Laut einer Medienmitteilung der Empa zeigen die Resultate der Studie, dass sich die Konzentrationen von TFA im Niederschlag und in den Oberflächengewässern in den letzten Jahrzehnten vervielfacht haben. Dies sei gemäss den Forschenden in erster Linie auf den vermehrten Einsatz von sogenannten Hydrofluorolefinen (HFO) zurückzuführen. Diese fluorierten Gase dienen als Kühl- und Treibmittel und ersetzen in dieser Rolle Hydrofluorkohlenwasserstoffe (HFKW). Im Gegensatz zu den langlebigen HFKW zersetzen sich die HFO in der Atmosphäre schnell – unter anderem zu TFA. «Da die Nutzung der HFO in Kühl- und Klimaanlagen weiter zunimmt, gehen wir davon aus, dass auch die TFA-Einträge in Zukunft ansteigen werden», so Stefan Reimann, Empa-Forscher aus dem Labor «Luftfremdstoffe / Umwelttechnik». Eine weitere grössere Quelle von TFA ist gemäss der Studie der Abbau von Pflanzenschutzmitteln. Der finale Anreicherungsort für die persistente fluorierte Säure sei deshalb auch der Ozean.

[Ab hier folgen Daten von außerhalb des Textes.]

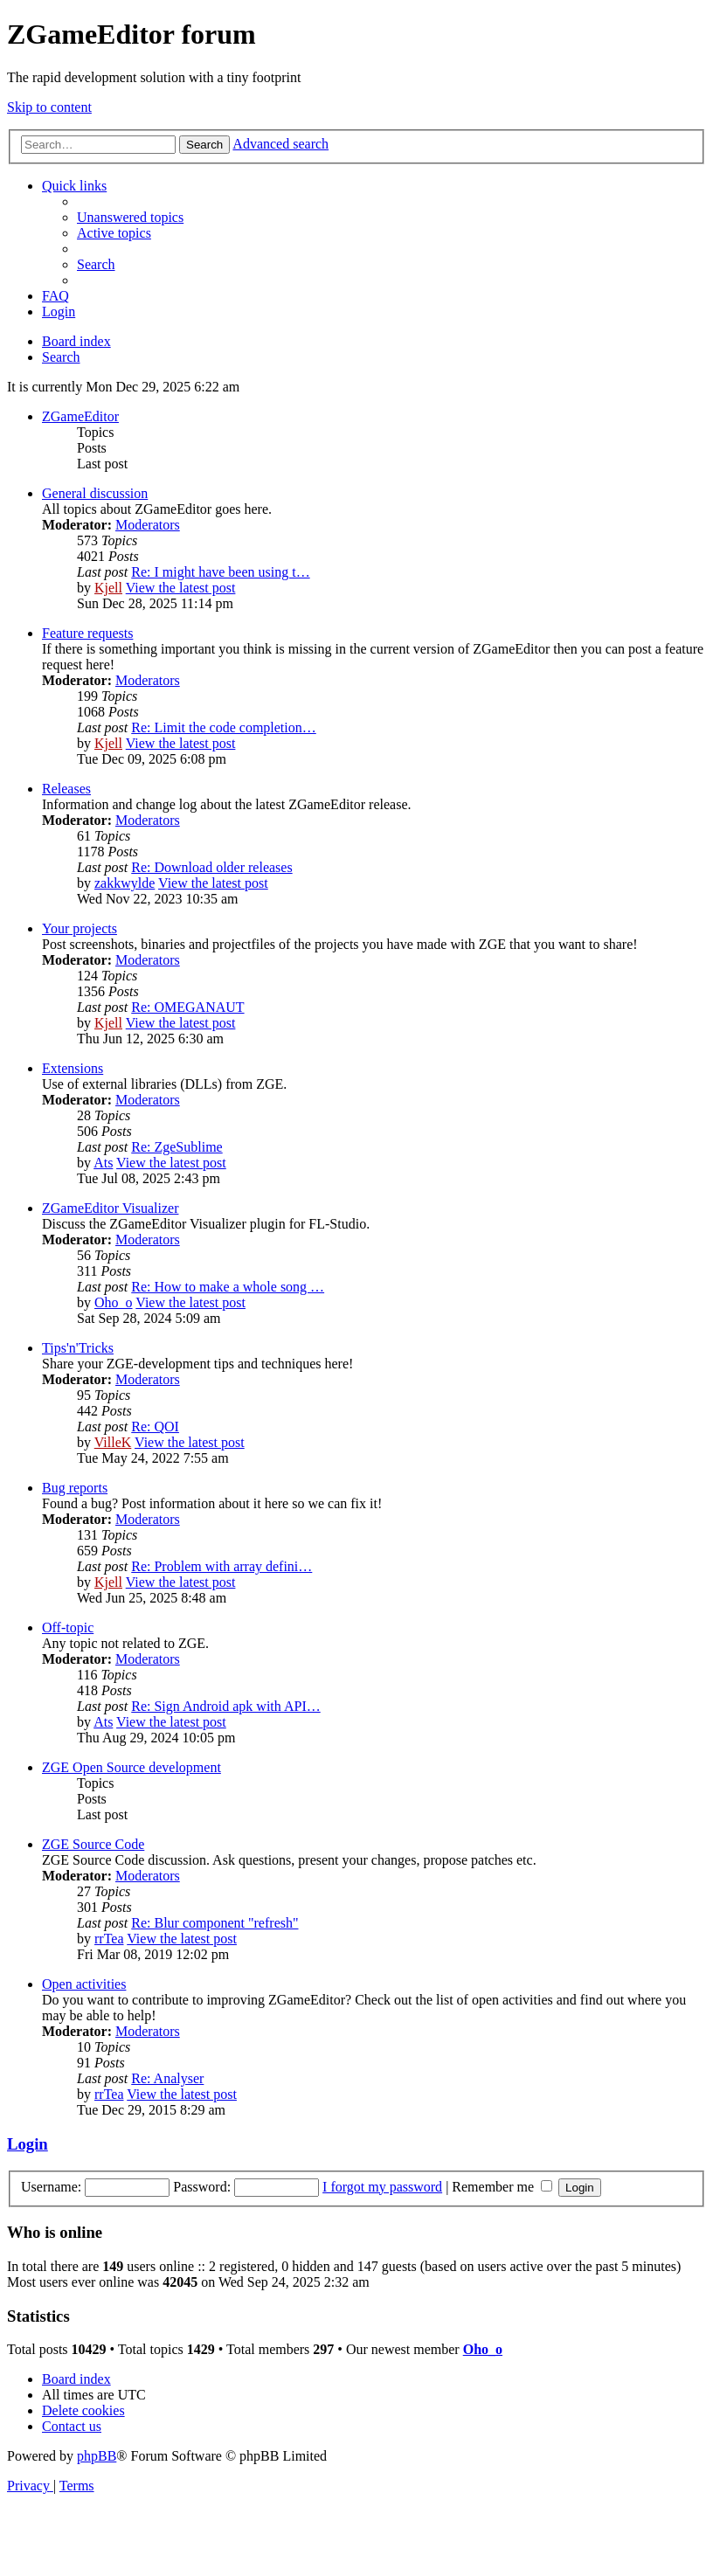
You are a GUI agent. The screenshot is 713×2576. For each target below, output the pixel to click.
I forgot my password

Nebst den Antworten, die die Studie bietet, wirft sie auch neue Fragen auf, denn das von der Projektgruppe angewendete Modell erkläre nur rund zwei Drittel des gesamten gemessenen atmosphärischen Eintrags von TFA. Daraus schliessen die Autoren, dass es wahrscheinlich noch weitere Vorläufersubstanzen und Entstehungspfade gibt, die noch nicht bekannt sind. Für diese Einschätzung spreche auch, dass selbst in den historischen Niederschlagsproben TFA in geringeren Konzentrationen gemessen wurde, obwohl die bekannten Vorläuferstoffe erst seit den 1990er-Jahren im Einsatz sind.
Laut Empa hat das BAFU über drei Jahre Proben von Niederschlägen und Oberflächengewässern auf TFA analysiert und auch archivierte Wasserproben bis ins Jahr 1984 beigezogen. Die Forschenden der Empa erstellten parallel dazu ein Modell des atmosphärischen Eintrags von TFA. «Wir modellieren die bekannten Vorläuferstoffe von TFA, ihre Abbaupfade und Zwischenprodukte sowie die Deposition der so gebildeten TFA, sowohl über den Niederschlag als auch direkt an Oberflächen», erläutert Empa-Forscher Stephan Henne, Erstautor der Studie. Das komplexe Modell erlaube laut Henne Vorhersagen über lange Zeiträume, und zwar mit einer hohen räumlichen und zeitlichen Auflösung.